ARTM implementation project for assignment at Skoltech uni

Subtasks to split between team members (you can edit the README to assign yourself):

Dataset parsing. You need to parse OpenCorpora dataset with and without lemmas (in the latter case you have to put the data through Mystem using some Python wrapper or by hand). You have to extract metadata as well in a convenient form. Sasha wanted to do that AFAIK.
EM algorithm for ARTM. I feel like doing that myself.
Implementing regularizers as subclasses of some unified "Regularizer" oracle with methods for regularizer function and its derivatives. Be aware that not all of them might be used in the result report.
- Smoothing regularization.
- Sparsing regularization.
- Combining smoothing and sparsing.
- Semi-supervised learning (??).
- Sparsing regularization of topic probabilities for the words.

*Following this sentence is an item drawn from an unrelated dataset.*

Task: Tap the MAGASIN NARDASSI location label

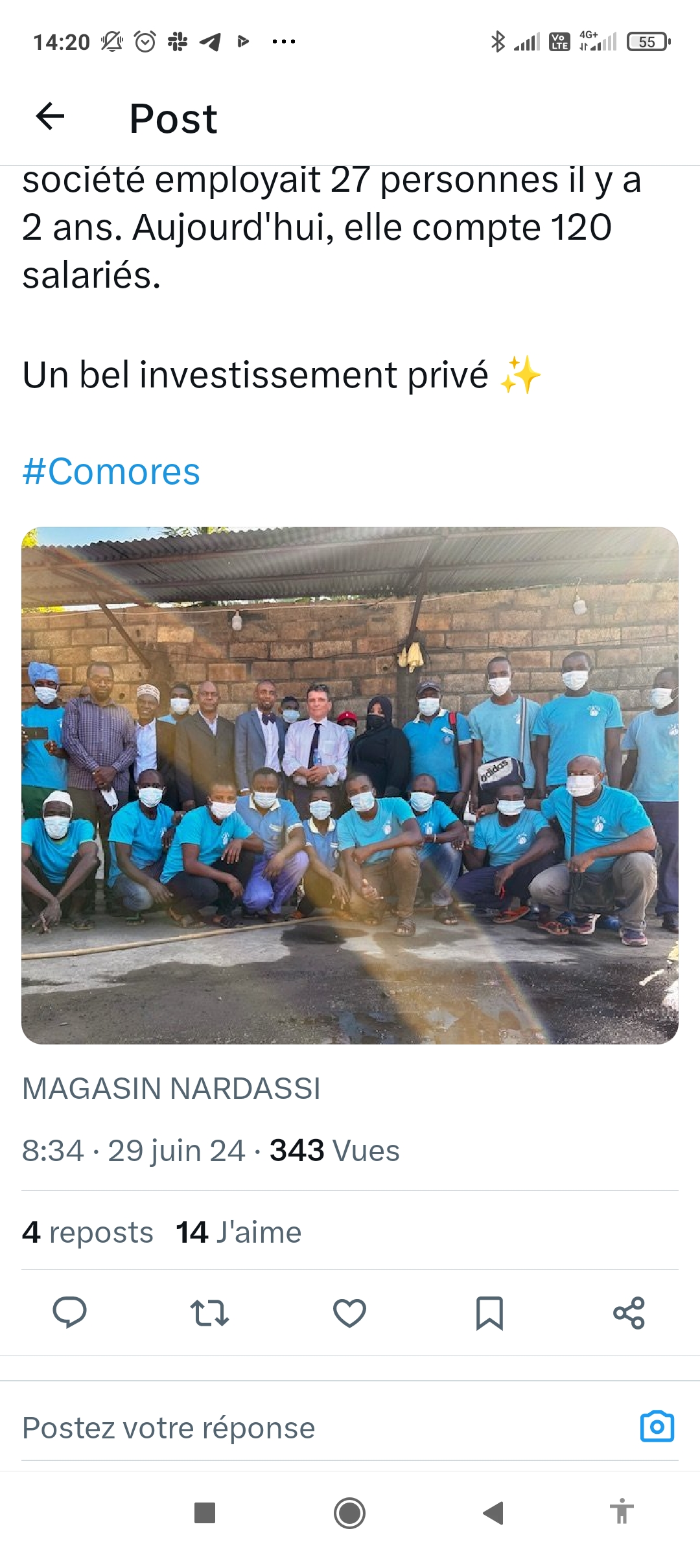Action: pos(171,1089)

- Elimination of insignificant topics.
- Covariance regularization for topics.
- Covariance regularization for documents.
- Coherence maximization.
- The classification regularizer (use meta-data as classes).
- Label regularization.
Implementing quality metrics (perplexity, sparsity, interpetability, coherence) and hold-out testing. As Lempitsky said, we should choose one metric as the main one to compare different models. I feel like coherence might be the choice, correct me if I'm wrong.
Setting up several models each using a subclass of regularizers. Training and evaluating their quality.
Plotting and visual evaluation of models.
Benchmarking, comparison with BigARTM and gensim.
Final report, presentation. Marina wanted to prepare a report.